TASK DESCRIPTION: Print every line of the listing below, starting with the line that holds "Carga Externa (318, 626)" and going on through the line that holds "Screenshot is 768x1181.", both included, and print nothing else.

ENTRIES PROVIDED:
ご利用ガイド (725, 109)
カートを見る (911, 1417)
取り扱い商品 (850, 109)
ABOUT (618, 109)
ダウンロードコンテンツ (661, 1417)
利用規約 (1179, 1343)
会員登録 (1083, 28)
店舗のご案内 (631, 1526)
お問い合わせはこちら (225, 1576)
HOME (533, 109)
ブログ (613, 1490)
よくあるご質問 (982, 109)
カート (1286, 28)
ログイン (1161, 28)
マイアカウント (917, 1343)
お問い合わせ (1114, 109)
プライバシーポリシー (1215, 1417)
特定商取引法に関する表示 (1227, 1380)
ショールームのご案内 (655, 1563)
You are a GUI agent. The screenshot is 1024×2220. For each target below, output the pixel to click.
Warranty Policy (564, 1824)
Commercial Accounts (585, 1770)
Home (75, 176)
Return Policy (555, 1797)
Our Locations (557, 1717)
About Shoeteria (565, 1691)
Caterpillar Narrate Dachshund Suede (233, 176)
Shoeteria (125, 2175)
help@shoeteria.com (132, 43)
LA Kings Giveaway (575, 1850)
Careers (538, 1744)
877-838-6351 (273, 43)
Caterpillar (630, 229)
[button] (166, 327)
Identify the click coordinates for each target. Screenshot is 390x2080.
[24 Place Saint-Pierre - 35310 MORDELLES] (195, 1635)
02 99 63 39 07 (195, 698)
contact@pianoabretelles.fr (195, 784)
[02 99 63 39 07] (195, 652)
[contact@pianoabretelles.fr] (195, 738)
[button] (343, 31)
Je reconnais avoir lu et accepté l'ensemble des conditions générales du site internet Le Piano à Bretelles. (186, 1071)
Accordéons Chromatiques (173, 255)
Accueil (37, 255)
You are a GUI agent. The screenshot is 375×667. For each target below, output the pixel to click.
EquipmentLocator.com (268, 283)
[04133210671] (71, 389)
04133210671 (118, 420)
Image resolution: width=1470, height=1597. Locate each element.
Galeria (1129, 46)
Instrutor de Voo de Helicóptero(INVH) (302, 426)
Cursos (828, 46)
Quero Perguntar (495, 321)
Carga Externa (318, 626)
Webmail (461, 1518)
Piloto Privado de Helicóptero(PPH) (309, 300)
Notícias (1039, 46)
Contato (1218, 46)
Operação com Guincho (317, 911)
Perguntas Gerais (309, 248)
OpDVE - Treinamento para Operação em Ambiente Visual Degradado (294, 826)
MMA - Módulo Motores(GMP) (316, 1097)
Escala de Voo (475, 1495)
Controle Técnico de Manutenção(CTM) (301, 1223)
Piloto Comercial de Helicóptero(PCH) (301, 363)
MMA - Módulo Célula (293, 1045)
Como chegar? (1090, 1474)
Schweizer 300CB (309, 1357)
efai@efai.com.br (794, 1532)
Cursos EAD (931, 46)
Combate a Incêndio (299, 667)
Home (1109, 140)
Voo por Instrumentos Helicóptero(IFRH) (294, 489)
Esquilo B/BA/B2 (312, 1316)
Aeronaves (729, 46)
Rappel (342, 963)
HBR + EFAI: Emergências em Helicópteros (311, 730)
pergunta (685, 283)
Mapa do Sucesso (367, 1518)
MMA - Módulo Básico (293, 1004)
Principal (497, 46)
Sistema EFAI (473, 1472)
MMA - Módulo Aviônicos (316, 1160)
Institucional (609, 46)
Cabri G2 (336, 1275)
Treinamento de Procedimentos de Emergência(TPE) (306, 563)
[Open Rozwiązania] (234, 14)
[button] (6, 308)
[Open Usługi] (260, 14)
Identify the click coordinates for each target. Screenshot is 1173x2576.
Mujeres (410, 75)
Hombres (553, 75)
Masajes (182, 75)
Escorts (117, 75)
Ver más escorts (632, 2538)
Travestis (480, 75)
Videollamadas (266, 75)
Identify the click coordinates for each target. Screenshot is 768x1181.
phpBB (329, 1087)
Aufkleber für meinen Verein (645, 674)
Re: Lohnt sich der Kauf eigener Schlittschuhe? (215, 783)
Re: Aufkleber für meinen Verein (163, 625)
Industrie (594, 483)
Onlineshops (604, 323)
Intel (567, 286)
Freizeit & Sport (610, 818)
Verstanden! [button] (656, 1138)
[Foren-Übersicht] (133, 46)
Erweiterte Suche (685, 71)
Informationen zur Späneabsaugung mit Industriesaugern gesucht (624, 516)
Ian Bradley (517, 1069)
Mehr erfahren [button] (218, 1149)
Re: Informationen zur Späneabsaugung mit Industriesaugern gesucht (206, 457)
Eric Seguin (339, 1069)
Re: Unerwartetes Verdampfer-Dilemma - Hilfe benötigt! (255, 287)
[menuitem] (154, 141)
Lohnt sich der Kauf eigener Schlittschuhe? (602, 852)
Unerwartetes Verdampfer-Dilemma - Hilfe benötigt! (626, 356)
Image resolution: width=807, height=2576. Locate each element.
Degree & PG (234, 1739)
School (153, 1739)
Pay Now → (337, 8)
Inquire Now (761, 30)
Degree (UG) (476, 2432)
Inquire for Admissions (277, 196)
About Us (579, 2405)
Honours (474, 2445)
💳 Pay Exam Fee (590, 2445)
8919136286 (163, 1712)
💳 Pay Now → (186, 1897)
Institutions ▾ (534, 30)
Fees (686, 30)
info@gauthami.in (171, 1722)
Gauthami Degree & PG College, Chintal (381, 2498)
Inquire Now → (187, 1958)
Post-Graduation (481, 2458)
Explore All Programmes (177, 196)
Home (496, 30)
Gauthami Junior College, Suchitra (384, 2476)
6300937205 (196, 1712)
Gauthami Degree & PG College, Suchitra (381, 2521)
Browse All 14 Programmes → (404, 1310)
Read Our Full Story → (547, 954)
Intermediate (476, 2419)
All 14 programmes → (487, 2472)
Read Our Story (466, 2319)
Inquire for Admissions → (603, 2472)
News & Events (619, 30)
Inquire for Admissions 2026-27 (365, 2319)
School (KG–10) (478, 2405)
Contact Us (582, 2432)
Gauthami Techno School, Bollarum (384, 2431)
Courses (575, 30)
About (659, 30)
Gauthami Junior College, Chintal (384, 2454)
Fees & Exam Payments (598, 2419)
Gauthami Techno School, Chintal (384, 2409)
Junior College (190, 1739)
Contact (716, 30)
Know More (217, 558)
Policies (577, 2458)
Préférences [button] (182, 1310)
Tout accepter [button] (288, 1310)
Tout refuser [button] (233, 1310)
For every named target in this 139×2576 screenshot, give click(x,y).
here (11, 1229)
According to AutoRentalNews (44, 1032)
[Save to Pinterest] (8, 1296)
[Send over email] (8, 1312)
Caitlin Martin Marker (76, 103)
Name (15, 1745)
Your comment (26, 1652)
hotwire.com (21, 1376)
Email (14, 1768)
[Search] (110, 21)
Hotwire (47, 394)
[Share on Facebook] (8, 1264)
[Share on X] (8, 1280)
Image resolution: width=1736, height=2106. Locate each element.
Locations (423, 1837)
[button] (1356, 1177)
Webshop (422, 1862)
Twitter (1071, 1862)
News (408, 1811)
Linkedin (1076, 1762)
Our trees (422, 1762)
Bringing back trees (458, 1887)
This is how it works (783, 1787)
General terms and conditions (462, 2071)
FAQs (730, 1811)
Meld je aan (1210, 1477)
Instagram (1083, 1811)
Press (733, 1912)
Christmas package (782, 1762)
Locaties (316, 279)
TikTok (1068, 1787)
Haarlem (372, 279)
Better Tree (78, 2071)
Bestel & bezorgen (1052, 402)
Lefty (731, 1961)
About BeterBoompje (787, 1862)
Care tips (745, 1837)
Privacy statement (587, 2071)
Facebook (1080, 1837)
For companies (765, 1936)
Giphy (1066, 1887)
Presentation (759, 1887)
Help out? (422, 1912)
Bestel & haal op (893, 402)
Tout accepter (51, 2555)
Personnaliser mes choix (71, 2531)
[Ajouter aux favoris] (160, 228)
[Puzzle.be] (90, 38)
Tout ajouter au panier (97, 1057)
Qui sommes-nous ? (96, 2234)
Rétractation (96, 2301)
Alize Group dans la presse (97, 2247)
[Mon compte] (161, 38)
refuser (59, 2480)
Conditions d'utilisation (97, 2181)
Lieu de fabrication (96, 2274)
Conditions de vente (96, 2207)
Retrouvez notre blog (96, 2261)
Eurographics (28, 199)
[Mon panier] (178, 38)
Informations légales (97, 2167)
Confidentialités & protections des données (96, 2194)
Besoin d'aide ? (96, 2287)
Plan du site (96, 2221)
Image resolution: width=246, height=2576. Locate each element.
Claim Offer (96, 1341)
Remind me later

ANSWER FOR THIS EXERCISE:
Carga Externa (318, 626)
Webmail (461, 1518)
Piloto Privado de Helicóptero(PPH) (309, 300)
Notícias (1039, 46)
Contato (1218, 46)
Operação com Guincho (317, 911)
Perguntas Gerais (309, 248)
OpDVE - Treinamento para Operação em Ambiente Visual Degradado (294, 826)
MMA - Módulo Motores(GMP) (316, 1097)
Escala de Voo (475, 1495)
Controle Técnico de Manutenção(CTM) (301, 1223)
Piloto Comercial de Helicóptero(PCH) (301, 363)
MMA - Módulo Célula (293, 1045)
Como chegar? (1090, 1474)
Schweizer 300CB (309, 1357)
efai@efai.com.br (794, 1532)
Cursos EAD (931, 46)
Combate a Incêndio (299, 667)
Home (1109, 140)
Voo por Instrumentos Helicóptero(IFRH) (294, 489)
Esquilo B/BA/B2 (312, 1316)
Aeronaves (729, 46)
Rappel (342, 963)
HBR + EFAI: Emergências em Helicópteros (311, 730)
pergunta (685, 283)
Mapa do Sucesso (367, 1518)
MMA - Módulo Básico (293, 1004)
Principal (497, 46)
Sistema EFAI (473, 1472)
MMA - Módulo Aviônicos (316, 1160)
Institucional (609, 46)
Cabri G2 (336, 1275)
Treinamento de Procedimentos de Emergência(TPE) (306, 563)
[Open Rozwiązania] (234, 14)
[button] (6, 308)
[Open Usługi] (260, 14)
Identify the click coordinates for each target. Screenshot is 1173x2576.
Mujeres (410, 75)
Hombres (553, 75)
Masajes (182, 75)
Escorts (117, 75)
Ver más escorts (632, 2538)
Travestis (480, 75)
Videollamadas (266, 75)
Identify the click coordinates for each target. Screenshot is 768x1181.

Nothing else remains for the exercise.